In terms of overall gaming performance, the AMD Ryzen R7 1800X is massively better than the AMD Ryzen R5 1600 when it comes to running the latest games. This also means it will be less likely to bottleneck more powerful GPUs, allowing them to achieve more of their gaming performance potential.

The Ryzen R5 1600 was released less than a year after the Ryzen R7 1800X, and so they are likely to have similar levels of support, and similarly optimized performance when running the latest games.

Both CPUs exhibit very powerful performance, so it probably isn't worth upgrading from one to the other, as both are capable of running even the most demanding games at the highest settings (assuming they are accompanied by equivalently powerful GPUs).

The Ryzen R7 1800X has 2 more cores than the Ryzen R5 1600. 8 cores is probably excessive if you mean to just run the latest games, as games are not yet able to harness this many cores. The cores in the Ryzen R5 1600 is more than enough for gaming purposes. However, if you intend on running a server with the Ryzen R7 1800X, it would seem to be a decent choice.

The Ryzen R7 1800X has 4 more threads than the Ryzen R5 1600. Both the Ryzen R7 1800X and the Ryzen R5 1600 use hyperthreading. The Ryzen R7 1800X has 2 logical threads per physical core and the Ryzen R5 1600 has 2.

Multiple threads are useful for improving the performance of multi-threaded applications.
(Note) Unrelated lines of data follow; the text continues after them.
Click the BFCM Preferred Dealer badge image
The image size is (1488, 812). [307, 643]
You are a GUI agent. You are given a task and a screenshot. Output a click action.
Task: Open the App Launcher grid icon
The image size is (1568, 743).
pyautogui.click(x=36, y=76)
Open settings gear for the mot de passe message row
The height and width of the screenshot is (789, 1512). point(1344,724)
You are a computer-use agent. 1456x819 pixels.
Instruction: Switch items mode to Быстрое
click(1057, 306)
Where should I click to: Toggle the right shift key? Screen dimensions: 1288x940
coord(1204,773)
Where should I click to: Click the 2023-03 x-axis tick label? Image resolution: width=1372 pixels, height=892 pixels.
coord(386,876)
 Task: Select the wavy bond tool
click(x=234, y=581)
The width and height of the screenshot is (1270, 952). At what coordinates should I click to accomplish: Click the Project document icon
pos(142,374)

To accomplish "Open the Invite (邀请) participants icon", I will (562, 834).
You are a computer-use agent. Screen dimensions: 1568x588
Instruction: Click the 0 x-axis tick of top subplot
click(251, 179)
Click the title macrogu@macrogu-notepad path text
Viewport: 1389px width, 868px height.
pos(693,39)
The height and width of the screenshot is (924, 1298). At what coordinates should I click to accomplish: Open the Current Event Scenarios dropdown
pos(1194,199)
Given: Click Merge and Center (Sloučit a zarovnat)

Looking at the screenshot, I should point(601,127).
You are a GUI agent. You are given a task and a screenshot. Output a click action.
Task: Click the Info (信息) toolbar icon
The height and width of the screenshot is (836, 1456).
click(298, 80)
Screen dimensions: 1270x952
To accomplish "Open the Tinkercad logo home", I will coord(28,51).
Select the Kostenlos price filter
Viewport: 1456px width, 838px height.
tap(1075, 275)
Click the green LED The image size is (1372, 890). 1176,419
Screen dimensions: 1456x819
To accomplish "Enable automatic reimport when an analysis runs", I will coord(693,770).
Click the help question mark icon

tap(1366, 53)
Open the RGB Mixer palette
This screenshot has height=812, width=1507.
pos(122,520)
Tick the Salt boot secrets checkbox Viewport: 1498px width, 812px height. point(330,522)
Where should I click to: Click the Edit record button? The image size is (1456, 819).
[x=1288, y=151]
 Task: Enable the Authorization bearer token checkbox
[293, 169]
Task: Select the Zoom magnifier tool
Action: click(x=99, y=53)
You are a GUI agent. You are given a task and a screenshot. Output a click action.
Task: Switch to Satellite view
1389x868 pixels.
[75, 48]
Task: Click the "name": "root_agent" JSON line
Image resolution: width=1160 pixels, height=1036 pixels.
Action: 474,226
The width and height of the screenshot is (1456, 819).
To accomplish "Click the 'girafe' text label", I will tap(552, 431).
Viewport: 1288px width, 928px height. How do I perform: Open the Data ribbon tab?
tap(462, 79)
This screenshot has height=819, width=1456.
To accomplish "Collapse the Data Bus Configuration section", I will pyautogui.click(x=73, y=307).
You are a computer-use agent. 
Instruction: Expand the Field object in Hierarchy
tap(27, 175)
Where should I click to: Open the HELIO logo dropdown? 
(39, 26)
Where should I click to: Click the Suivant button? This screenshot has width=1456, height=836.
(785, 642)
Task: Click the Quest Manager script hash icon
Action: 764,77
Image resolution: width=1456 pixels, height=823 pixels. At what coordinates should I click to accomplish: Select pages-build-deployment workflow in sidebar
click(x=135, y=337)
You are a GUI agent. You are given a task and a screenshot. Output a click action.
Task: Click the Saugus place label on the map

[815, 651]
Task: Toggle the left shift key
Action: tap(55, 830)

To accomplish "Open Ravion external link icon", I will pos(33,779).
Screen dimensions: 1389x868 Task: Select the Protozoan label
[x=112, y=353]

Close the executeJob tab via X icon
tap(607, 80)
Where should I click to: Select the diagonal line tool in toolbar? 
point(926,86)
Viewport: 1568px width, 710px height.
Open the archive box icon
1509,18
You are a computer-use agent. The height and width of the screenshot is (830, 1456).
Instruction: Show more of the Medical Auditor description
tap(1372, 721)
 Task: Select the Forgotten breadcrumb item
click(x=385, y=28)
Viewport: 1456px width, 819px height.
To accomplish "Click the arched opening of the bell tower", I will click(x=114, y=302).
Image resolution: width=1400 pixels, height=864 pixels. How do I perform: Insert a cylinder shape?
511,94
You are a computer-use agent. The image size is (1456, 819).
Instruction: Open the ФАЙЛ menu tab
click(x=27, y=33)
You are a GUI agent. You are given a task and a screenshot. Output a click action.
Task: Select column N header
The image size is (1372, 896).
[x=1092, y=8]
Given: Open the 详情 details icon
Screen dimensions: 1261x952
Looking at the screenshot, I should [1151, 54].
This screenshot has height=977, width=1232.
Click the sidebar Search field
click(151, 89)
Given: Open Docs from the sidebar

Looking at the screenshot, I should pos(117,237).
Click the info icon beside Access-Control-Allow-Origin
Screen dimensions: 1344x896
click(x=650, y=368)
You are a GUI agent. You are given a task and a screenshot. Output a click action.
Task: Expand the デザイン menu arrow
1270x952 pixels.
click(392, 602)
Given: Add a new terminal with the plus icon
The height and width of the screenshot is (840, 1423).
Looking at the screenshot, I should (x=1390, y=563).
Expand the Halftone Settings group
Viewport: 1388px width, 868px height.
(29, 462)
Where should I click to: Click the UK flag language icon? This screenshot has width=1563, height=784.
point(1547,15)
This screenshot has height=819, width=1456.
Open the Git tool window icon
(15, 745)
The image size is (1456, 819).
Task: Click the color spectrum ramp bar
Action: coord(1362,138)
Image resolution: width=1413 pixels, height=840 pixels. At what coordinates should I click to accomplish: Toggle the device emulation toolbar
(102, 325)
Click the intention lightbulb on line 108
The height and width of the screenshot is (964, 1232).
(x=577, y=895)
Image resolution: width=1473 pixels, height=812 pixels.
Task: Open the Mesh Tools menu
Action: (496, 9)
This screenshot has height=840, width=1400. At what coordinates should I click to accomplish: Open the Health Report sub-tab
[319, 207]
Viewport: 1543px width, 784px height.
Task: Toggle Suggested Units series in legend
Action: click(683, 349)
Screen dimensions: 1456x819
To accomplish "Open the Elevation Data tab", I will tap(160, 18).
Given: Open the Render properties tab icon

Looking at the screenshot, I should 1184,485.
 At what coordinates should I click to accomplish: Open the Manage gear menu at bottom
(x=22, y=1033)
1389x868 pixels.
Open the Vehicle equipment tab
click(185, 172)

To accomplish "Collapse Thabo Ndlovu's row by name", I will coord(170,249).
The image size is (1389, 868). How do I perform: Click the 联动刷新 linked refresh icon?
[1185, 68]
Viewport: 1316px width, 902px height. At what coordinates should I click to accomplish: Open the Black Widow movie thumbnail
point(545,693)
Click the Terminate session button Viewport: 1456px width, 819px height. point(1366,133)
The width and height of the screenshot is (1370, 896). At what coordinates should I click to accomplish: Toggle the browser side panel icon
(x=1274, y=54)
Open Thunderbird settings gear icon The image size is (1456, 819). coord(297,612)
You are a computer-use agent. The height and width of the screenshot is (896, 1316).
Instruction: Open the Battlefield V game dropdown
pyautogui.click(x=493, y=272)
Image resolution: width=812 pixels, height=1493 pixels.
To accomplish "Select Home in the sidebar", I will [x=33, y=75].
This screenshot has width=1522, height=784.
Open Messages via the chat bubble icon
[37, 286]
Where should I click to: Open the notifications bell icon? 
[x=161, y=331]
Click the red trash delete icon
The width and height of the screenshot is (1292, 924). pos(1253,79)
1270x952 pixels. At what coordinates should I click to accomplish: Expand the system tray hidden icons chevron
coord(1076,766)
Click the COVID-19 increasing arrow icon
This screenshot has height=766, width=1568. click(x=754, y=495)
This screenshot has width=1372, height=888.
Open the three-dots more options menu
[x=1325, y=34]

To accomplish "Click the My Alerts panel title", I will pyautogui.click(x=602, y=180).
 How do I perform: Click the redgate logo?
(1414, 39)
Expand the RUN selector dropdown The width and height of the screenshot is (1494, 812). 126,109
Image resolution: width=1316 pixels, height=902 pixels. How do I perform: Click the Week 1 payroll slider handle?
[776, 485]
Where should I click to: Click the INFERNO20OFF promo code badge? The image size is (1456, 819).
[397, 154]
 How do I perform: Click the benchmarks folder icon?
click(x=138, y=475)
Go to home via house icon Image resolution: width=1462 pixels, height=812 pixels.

Additional cores and their accompanying thread will always be beneficial for multi-threaded applications. Hyperthreading will be beneficial for applications optimized for it, but it may slow others down. For games, the number of threads is largely irrelevant, as long as you have at least 2 cores (preferably 4), and hyperthreading can sometimes even hit performance.

More important for gaming than the number of cores and threads is the clock rate. Problematically, unless the two CPUs are from the same family, this can only serve as a general guide and nothing like an exact comparison, because the clock cycles per instruction (CPI) will vary so much.

The Ryzen R7 1800X and the Ryzen R5 1600 are from the same family of CPUs, and thus their clock speeds are directly comparable. With this in mind, it is safe to say that with a 0.4 GHz faster base clock rate, the Ryzen R7 1800X manages to provide slightly better performance than the Ryzen R5 1600. What is more, the Ryzen R7 1800X also manages to eke 0.4 GHz higher frequency when being stressed by CPU-intensive applications.

Aside from the clock rate, the next-most important CPU features for PC game performance are L2 and L3 cache size. Faster than RAM, the more cache available, the more data that can be stored for lightning-fast retrieval. L1 Cache is not usually an issue anymore for gaming, with most high-end CPUs eking out about the same L1 performance, and L2 is more important than L3 - but L3 is still important if you want to reach the highest levels of performance. Bear in mind that although it is better to have a larger cache, the larger it is, the higher the latency, so a balance has to be struck.

The Ryzen R7 1800X and the Ryzen R5 1600 have the same L2 cache size, and the same L3 cache size, so in terms of cache-related gaming performance, we have to look back to the clock rate, where the Ryzen R7 1800X wins out.

The maximum Thermal Design Power is the power in Watts that the CPU will consume in the worst case scenario. The lithography is the semiconductor manufacturing technology being used to create the CPU - the smaller this is, the more transistors that can be fit into the CPU, and the closer the connections. For both the lithography and the TDP, it is the lower the better, because a lower number means a lower amount of power is necessary to run the CPU, and consequently a lower amount of heat is produced.

The Ryzen R5 1600 has a 30 Watt lower Maximum TDP than the Ryzen R7 1800X (though they were created with the same size 14 nm manufacturing technology). What this means is the Ryzen R5 1600 will consume significantly less power and consequently produce less heat, enabling more prolonged computational tasks with fewer adverse effects. This will lower your yearly electricity bill significantly, as well as prevent you from having to invest in extra cooling mechanisms (unless you overclock).